--- DOCUMENT TEXT ---

The North's leader conducted the so-called field guidance in the military and defense sectors 16 times in the Jan. 1-March 18 period, accounting for 62 percent of his total public activities this year, according to South Korea's unification ministry.

The tally marked a 20 percent increase from the same period last year, it added.

The United Nations Security Council (UNSC) slapped tougher sanctions on North Korea in early March in response to the North's nuclear test in January and long-range rocket launch in February.

"An increase in Kim's military-related public activity appears to reflect a sense of crisis, which North Korea has felt since the tougher U.N. sanctions and ongoing joint military drills between Seoul and Washington," the ministry said in a statement.

South Korea said that the North's leader has continued to make aggressive and provocative acts since the UNSC adopted a fresh resolution punishing the North for its provocations.

The North's military had conducted defensive military drills before the sanctions came out. But the North has recently ratcheted up threats in a fit of anger against Seoul and Washington, vowing to carry out pre-emptive strikes.

The communist country said Wednesday that it is ready to turn President Park Geun-hye and her office into "a sea of flames and ashes," with its large-caliber multiple rocket launching system.

--- SUPPLIED DATA ---
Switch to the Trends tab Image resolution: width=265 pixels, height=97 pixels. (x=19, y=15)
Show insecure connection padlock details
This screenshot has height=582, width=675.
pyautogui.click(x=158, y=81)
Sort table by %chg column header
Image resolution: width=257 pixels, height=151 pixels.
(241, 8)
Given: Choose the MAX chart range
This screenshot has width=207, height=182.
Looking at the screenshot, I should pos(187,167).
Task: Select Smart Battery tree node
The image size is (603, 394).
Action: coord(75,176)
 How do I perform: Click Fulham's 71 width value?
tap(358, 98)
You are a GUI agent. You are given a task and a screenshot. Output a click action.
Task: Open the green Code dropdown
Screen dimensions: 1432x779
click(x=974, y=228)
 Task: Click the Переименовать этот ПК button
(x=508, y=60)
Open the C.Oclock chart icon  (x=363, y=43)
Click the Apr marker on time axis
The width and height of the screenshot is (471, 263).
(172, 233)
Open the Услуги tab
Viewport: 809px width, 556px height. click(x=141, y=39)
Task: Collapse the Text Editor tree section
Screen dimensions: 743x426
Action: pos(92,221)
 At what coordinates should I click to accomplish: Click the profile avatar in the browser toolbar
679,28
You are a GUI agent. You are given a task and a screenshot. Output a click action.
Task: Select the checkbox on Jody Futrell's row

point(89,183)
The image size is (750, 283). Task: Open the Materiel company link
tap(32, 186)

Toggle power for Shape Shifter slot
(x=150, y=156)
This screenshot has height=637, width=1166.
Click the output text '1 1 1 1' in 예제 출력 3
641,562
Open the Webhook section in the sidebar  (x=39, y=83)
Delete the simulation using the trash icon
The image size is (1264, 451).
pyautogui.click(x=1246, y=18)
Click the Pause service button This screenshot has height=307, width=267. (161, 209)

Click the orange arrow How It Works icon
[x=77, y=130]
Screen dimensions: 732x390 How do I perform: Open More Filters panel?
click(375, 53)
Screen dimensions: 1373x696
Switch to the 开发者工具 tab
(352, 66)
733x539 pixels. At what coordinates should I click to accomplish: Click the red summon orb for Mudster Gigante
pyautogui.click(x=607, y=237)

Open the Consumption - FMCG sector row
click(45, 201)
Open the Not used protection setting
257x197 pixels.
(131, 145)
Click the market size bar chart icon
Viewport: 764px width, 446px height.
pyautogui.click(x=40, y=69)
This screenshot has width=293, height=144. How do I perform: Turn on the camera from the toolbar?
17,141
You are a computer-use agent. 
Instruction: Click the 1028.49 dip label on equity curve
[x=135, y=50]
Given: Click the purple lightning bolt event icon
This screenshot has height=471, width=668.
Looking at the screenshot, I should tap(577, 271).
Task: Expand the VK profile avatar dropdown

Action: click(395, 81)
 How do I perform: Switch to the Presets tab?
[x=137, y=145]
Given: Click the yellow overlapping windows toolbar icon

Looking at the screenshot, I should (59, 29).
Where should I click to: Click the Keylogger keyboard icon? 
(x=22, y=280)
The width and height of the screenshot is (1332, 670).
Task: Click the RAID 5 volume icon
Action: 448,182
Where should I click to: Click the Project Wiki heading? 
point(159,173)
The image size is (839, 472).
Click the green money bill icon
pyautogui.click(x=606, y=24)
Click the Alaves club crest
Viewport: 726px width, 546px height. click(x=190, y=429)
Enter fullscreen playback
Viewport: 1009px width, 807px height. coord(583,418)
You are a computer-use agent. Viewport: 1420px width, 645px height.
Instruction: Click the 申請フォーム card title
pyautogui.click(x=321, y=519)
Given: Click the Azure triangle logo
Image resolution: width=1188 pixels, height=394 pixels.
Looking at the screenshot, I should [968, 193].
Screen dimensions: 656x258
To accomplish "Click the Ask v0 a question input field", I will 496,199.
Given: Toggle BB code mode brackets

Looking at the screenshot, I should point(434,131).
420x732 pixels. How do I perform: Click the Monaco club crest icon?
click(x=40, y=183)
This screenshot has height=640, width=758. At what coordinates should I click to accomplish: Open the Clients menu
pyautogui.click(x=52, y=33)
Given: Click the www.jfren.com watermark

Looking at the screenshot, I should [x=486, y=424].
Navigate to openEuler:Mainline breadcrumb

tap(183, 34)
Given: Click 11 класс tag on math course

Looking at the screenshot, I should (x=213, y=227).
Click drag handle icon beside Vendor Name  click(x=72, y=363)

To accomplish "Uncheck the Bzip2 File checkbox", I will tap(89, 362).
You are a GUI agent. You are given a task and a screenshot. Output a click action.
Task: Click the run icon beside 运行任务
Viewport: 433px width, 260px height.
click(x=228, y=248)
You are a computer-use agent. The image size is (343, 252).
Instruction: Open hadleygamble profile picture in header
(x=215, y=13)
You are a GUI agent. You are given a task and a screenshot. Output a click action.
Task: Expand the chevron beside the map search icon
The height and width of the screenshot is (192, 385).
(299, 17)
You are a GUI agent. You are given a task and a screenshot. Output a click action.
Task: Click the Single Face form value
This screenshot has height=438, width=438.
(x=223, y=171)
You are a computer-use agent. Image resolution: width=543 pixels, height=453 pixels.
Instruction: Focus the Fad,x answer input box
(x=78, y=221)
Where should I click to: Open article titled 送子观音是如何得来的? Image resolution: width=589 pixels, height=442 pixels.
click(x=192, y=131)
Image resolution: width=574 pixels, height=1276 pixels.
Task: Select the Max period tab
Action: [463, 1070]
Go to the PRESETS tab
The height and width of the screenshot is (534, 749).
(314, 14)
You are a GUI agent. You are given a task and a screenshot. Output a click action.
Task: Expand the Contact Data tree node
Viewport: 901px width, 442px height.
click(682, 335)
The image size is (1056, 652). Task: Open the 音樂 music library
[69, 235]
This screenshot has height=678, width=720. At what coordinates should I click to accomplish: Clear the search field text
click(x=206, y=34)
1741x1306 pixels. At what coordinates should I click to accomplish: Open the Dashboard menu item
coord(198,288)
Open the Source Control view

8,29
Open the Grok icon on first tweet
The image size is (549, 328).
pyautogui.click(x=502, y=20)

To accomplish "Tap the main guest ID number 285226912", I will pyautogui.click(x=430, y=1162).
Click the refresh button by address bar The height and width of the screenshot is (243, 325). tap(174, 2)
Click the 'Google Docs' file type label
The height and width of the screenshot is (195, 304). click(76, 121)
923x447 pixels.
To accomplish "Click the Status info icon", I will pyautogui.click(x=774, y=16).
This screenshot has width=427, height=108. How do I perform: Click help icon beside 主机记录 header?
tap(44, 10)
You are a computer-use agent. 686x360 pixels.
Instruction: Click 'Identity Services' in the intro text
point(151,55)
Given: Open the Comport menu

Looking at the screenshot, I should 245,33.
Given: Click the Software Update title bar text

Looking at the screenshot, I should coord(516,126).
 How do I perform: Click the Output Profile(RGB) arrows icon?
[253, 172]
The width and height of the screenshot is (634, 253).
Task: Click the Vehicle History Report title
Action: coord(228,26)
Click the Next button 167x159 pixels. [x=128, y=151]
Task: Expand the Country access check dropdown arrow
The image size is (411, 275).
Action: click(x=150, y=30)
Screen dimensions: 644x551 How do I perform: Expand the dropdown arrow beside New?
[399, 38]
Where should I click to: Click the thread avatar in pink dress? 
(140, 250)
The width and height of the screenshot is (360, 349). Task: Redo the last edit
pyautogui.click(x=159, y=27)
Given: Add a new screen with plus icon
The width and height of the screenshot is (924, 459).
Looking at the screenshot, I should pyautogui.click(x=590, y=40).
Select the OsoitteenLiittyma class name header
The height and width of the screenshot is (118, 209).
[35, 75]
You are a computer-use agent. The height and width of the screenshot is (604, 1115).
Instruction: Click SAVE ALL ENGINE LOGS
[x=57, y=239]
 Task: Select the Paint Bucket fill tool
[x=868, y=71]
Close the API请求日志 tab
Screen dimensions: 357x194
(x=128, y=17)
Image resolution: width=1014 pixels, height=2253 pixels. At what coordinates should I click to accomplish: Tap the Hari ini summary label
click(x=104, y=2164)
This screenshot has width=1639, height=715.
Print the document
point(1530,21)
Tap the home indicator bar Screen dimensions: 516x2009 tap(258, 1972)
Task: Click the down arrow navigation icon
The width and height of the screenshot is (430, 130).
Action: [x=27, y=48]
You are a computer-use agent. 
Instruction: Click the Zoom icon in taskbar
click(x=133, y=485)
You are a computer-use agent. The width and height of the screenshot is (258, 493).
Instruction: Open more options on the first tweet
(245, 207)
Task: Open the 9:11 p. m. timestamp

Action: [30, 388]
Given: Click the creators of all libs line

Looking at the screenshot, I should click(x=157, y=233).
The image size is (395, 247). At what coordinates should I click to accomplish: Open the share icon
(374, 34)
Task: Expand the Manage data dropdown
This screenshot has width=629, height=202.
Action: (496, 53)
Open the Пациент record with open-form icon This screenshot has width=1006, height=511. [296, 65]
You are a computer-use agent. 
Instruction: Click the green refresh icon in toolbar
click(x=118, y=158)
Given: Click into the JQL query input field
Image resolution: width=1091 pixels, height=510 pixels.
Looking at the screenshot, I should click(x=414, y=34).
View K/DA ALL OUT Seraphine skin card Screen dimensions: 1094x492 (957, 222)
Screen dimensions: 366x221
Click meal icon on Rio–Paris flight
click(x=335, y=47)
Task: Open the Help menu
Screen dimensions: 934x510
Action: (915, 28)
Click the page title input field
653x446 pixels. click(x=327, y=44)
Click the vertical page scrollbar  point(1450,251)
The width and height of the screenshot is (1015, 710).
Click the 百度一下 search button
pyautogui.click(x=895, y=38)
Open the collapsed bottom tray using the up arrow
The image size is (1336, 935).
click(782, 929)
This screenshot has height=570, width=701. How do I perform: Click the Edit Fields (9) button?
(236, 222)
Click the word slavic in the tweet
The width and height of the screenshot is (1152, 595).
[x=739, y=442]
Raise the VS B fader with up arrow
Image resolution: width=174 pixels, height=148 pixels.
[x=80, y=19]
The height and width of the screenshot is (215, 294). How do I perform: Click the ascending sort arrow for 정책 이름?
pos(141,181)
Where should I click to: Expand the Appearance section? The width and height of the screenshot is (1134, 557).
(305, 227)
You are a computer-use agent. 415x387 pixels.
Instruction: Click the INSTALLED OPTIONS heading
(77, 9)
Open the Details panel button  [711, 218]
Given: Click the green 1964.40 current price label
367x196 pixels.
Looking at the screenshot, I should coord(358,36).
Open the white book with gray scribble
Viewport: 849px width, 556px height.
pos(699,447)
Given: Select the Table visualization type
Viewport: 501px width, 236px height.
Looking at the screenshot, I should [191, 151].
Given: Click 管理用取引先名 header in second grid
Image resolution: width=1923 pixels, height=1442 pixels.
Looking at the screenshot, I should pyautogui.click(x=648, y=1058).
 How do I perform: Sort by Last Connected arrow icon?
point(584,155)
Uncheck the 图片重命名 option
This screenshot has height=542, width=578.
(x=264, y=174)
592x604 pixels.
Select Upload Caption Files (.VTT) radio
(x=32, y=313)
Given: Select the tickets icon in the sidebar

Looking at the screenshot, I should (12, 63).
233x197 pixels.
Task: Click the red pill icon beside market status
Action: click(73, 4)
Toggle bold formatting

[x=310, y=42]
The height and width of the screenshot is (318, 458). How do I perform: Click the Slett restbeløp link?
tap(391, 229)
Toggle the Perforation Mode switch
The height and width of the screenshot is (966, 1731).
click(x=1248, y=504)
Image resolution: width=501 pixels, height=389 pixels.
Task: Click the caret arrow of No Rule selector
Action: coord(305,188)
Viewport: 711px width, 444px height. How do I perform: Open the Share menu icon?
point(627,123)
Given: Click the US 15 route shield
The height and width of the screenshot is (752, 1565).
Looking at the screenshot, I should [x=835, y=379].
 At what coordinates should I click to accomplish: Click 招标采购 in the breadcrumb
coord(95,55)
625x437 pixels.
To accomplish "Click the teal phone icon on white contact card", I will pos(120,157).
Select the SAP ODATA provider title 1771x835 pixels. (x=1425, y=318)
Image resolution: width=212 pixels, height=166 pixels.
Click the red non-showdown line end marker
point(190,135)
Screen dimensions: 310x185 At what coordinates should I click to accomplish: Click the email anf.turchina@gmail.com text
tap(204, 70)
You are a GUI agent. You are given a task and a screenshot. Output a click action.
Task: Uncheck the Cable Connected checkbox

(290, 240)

--- TASKS TO CARRY OUT ---
1) In the article on the North Korean leader's military activities, what percentage of his total public activities this year did field guidance in the military and defense sectors account for?
2) Carry on the article on the North Korean leader's military activities, starting after its final sentence.

--- ANSWERS GIVEN ---
1) 62 percent.

2)
The North also said that it has successfully conducted a solid-fuel rocket test and has acquired the re-entry technology that is a key to hitting a far away target with a nuclear-armed ballistic missile.

South Korea and Washington rejected the North's claims, saying that based on their analysis, the North has yet to make nuclear warheads small enough to be amounted on ballistic missiles. They also raised doubts about the North's claims of the re-entry technology.

Meanwhile, the North's leader has significantly reduced his public activity on the economic front despite the urgency to produce accomplishments ahead of the ruling party's congress slated for May, the ministry said.

In the first quarter, Kim's on-site inspections of economy-related sectors accounted for 23 percent of the total, down about 20 percent from a year ago, it said.

The Workers' Party of Korea is scheduled to hold its first party convention in more than three decades in May, pushing North Koreans to work hard in the "70-day campaign of loyalty." (Yonhap)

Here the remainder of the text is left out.